* Task requirements: An exact reprint of the data below is required, line for line.
——
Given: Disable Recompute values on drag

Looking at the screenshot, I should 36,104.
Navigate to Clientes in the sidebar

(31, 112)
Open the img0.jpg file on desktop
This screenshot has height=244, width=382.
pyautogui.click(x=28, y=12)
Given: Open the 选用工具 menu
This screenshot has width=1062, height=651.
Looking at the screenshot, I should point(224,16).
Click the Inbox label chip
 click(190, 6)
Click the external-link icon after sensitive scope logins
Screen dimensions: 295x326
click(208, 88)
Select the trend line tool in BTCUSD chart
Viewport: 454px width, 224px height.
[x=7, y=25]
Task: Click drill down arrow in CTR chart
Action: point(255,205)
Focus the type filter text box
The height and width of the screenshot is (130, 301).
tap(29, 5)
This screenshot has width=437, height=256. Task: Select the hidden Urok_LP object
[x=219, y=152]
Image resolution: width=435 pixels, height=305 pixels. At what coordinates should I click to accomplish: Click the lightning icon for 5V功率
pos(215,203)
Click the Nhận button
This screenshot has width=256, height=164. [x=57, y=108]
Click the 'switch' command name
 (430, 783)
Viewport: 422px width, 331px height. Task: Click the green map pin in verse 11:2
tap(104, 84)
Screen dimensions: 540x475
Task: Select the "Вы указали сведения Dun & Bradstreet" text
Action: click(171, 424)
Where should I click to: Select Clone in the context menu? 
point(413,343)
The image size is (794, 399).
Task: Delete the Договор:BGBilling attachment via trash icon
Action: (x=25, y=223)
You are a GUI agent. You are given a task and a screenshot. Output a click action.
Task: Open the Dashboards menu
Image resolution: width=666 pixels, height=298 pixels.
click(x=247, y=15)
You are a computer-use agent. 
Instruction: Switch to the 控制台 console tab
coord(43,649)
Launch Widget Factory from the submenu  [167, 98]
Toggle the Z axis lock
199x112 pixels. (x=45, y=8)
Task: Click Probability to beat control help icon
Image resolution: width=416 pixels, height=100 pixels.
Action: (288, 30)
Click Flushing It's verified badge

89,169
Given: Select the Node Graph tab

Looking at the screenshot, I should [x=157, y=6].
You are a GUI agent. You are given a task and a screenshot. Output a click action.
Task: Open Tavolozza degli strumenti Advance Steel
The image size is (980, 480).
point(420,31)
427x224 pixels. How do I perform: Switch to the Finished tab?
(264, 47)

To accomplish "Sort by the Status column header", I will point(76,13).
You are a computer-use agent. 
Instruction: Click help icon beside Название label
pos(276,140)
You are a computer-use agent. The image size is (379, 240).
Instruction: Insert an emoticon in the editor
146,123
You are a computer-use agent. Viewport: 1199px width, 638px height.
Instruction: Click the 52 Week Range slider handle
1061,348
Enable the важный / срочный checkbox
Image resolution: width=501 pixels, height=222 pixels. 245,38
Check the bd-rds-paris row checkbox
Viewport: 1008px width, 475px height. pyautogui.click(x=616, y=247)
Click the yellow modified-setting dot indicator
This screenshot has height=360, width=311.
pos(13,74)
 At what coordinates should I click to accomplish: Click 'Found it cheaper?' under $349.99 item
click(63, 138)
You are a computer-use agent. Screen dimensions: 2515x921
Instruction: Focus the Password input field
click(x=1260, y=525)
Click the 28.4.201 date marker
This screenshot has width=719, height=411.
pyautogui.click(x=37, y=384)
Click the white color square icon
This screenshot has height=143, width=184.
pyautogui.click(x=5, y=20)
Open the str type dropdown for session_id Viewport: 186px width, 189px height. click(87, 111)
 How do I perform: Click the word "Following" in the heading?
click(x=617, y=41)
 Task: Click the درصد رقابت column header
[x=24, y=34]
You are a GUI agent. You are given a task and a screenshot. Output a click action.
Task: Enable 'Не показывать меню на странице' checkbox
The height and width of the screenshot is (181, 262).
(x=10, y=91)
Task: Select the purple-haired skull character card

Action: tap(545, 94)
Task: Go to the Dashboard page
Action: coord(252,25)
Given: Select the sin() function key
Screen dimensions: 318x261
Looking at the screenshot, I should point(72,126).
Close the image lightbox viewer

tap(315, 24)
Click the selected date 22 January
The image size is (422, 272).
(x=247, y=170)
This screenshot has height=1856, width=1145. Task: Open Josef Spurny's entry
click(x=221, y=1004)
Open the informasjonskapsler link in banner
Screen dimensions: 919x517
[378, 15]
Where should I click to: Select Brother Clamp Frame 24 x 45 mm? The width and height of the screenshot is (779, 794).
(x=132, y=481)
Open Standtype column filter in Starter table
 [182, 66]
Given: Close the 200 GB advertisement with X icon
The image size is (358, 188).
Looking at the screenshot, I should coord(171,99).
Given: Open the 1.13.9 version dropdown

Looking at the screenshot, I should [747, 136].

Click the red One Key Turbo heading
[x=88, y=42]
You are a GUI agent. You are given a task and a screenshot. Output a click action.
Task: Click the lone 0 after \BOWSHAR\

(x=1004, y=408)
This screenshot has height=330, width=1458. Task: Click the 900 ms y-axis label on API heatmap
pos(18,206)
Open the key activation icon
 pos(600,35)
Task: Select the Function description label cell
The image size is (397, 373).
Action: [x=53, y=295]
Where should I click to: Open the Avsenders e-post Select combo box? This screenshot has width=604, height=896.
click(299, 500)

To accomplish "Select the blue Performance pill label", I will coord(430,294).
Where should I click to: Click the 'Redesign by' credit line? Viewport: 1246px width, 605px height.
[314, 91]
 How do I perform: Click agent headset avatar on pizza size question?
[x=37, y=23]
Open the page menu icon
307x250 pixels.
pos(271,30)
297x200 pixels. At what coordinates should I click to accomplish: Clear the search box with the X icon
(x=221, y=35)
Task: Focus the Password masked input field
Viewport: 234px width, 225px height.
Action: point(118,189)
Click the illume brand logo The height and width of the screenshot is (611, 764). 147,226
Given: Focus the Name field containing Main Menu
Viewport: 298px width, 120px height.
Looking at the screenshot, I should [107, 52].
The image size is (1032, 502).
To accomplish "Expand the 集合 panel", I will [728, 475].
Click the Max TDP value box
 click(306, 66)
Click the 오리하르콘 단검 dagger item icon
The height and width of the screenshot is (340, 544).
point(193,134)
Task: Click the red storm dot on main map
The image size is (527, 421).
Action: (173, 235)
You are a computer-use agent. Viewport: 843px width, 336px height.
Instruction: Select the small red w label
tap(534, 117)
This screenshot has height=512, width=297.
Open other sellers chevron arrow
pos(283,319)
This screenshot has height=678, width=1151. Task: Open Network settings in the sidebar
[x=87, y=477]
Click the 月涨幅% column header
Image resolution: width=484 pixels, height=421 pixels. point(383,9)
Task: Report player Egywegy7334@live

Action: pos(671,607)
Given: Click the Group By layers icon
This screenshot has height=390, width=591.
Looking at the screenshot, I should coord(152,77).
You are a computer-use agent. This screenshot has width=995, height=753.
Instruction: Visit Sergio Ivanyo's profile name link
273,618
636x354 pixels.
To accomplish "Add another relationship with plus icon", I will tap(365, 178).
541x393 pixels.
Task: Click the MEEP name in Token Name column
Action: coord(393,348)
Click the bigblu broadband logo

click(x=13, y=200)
——
* Written response:
Given: Disable Recompute values on drag

Looking at the screenshot, I should 36,104.
Navigate to Clientes in the sidebar

(31, 112)
Open the img0.jpg file on desktop
This screenshot has height=244, width=382.
pyautogui.click(x=28, y=12)
Given: Open the 选用工具 menu
This screenshot has width=1062, height=651.
Looking at the screenshot, I should point(224,16).
Click the Inbox label chip
 click(190, 6)
Click the external-link icon after sensitive scope logins
Screen dimensions: 295x326
click(208, 88)
Select the trend line tool in BTCUSD chart
Viewport: 454px width, 224px height.
[x=7, y=25]
Task: Click drill down arrow in CTR chart
Action: point(255,205)
Focus the type filter text box
The height and width of the screenshot is (130, 301).
tap(29, 5)
This screenshot has width=437, height=256. Task: Select the hidden Urok_LP object
[x=219, y=152]
Image resolution: width=435 pixels, height=305 pixels. At what coordinates should I click to accomplish: Click the lightning icon for 5V功率
pos(215,203)
Click the Nhận button
This screenshot has width=256, height=164. [x=57, y=108]
Click the 'switch' command name
 (430, 783)
Viewport: 422px width, 331px height. Task: Click the green map pin in verse 11:2
tap(104, 84)
Screen dimensions: 540x475
Task: Select the "Вы указали сведения Dun & Bradstreet" text
Action: click(171, 424)
Where should I click to: Select Clone in the context menu? 
point(413,343)
The image size is (794, 399).
Task: Delete the Договор:BGBilling attachment via trash icon
Action: (x=25, y=223)
You are a GUI agent. You are given a task and a screenshot. Output a click action.
Task: Open the Dashboards menu
Image resolution: width=666 pixels, height=298 pixels.
click(x=247, y=15)
You are a computer-use agent. 
Instruction: Switch to the 控制台 console tab
coord(43,649)
Launch Widget Factory from the submenu  [167, 98]
Toggle the Z axis lock
199x112 pixels. (x=45, y=8)
Task: Click Probability to beat control help icon
Image resolution: width=416 pixels, height=100 pixels.
Action: (288, 30)
Click Flushing It's verified badge

89,169
Given: Select the Node Graph tab

Looking at the screenshot, I should [x=157, y=6].
You are a GUI agent. You are given a task and a screenshot. Output a click action.
Task: Open Tavolozza degli strumenti Advance Steel
The image size is (980, 480).
point(420,31)
427x224 pixels. How do I perform: Switch to the Finished tab?
(264, 47)

To accomplish "Sort by the Status column header", I will point(76,13).
You are a computer-use agent. 
Instruction: Click help icon beside Название label
pos(276,140)
You are a computer-use agent. The image size is (379, 240).
Instruction: Insert an emoticon in the editor
146,123
You are a computer-use agent. Viewport: 1199px width, 638px height.
Instruction: Click the 52 Week Range slider handle
1061,348
Enable the важный / срочный checkbox
Image resolution: width=501 pixels, height=222 pixels. 245,38
Check the bd-rds-paris row checkbox
Viewport: 1008px width, 475px height. pyautogui.click(x=616, y=247)
Click the yellow modified-setting dot indicator
This screenshot has height=360, width=311.
pos(13,74)
 At what coordinates should I click to accomplish: Click 'Found it cheaper?' under $349.99 item
click(63, 138)
You are a computer-use agent. Screen dimensions: 2515x921
Instruction: Focus the Password input field
click(x=1260, y=525)
Click the 28.4.201 date marker
This screenshot has width=719, height=411.
pyautogui.click(x=37, y=384)
Click the white color square icon
This screenshot has height=143, width=184.
pyautogui.click(x=5, y=20)
Open the str type dropdown for session_id Viewport: 186px width, 189px height. click(87, 111)
 How do I perform: Click the word "Following" in the heading?
click(x=617, y=41)
 Task: Click the درصد رقابت column header
[x=24, y=34]
You are a GUI agent. You are given a task and a screenshot. Output a click action.
Task: Enable 'Не показывать меню на странице' checkbox
The height and width of the screenshot is (181, 262).
(x=10, y=91)
Task: Select the purple-haired skull character card

Action: tap(545, 94)
Task: Go to the Dashboard page
Action: coord(252,25)
Given: Select the sin() function key
Screen dimensions: 318x261
Looking at the screenshot, I should point(72,126).
Close the image lightbox viewer

tap(315, 24)
Click the selected date 22 January
The image size is (422, 272).
(x=247, y=170)
This screenshot has height=1856, width=1145. Task: Open Josef Spurny's entry
click(x=221, y=1004)
Open the informasjonskapsler link in banner
Screen dimensions: 919x517
[378, 15]
Where should I click to: Select Brother Clamp Frame 24 x 45 mm? The width and height of the screenshot is (779, 794).
(x=132, y=481)
Open Standtype column filter in Starter table
 [182, 66]
Given: Close the 200 GB advertisement with X icon
The image size is (358, 188).
Looking at the screenshot, I should coord(171,99).
Given: Open the 1.13.9 version dropdown

Looking at the screenshot, I should [747, 136].

Click the red One Key Turbo heading
[x=88, y=42]
You are a GUI agent. You are given a task and a screenshot. Output a click action.
Task: Click the lone 0 after \BOWSHAR\

(x=1004, y=408)
This screenshot has height=330, width=1458. Task: Click the 900 ms y-axis label on API heatmap
pos(18,206)
Open the key activation icon
 pos(600,35)
Task: Select the Function description label cell
The image size is (397, 373).
Action: [x=53, y=295]
Where should I click to: Open the Avsenders e-post Select combo box? This screenshot has width=604, height=896.
click(299, 500)

To accomplish "Select the blue Performance pill label", I will coord(430,294).
Where should I click to: Click the 'Redesign by' credit line? Viewport: 1246px width, 605px height.
[314, 91]
 How do I perform: Click agent headset avatar on pizza size question?
[x=37, y=23]
Open the page menu icon
307x250 pixels.
pos(271,30)
297x200 pixels. At what coordinates should I click to accomplish: Clear the search box with the X icon
(x=221, y=35)
Task: Focus the Password masked input field
Viewport: 234px width, 225px height.
Action: point(118,189)
Click the illume brand logo The height and width of the screenshot is (611, 764). 147,226
Given: Focus the Name field containing Main Menu
Viewport: 298px width, 120px height.
Looking at the screenshot, I should [107, 52].
The image size is (1032, 502).
To accomplish "Expand the 集合 panel", I will [728, 475].
Click the Max TDP value box
 click(306, 66)
Click the 오리하르콘 단검 dagger item icon
The height and width of the screenshot is (340, 544).
point(193,134)
Task: Click the red storm dot on main map
The image size is (527, 421).
Action: (173, 235)
You are a computer-use agent. Viewport: 843px width, 336px height.
Instruction: Select the small red w label
tap(534, 117)
This screenshot has height=512, width=297.
Open other sellers chevron arrow
pos(283,319)
This screenshot has height=678, width=1151. Task: Open Network settings in the sidebar
[x=87, y=477]
Click the 月涨幅% column header
Image resolution: width=484 pixels, height=421 pixels. point(383,9)
Task: Report player Egywegy7334@live

Action: pos(671,607)
Given: Click the Group By layers icon
This screenshot has height=390, width=591.
Looking at the screenshot, I should coord(152,77).
You are a computer-use agent. This screenshot has width=995, height=753.
Instruction: Visit Sergio Ivanyo's profile name link
273,618
636x354 pixels.
To accomplish "Add another relationship with plus icon", I will tap(365, 178).
541x393 pixels.
Task: Click the MEEP name in Token Name column
Action: coord(393,348)
Click the bigblu broadband logo

click(x=13, y=200)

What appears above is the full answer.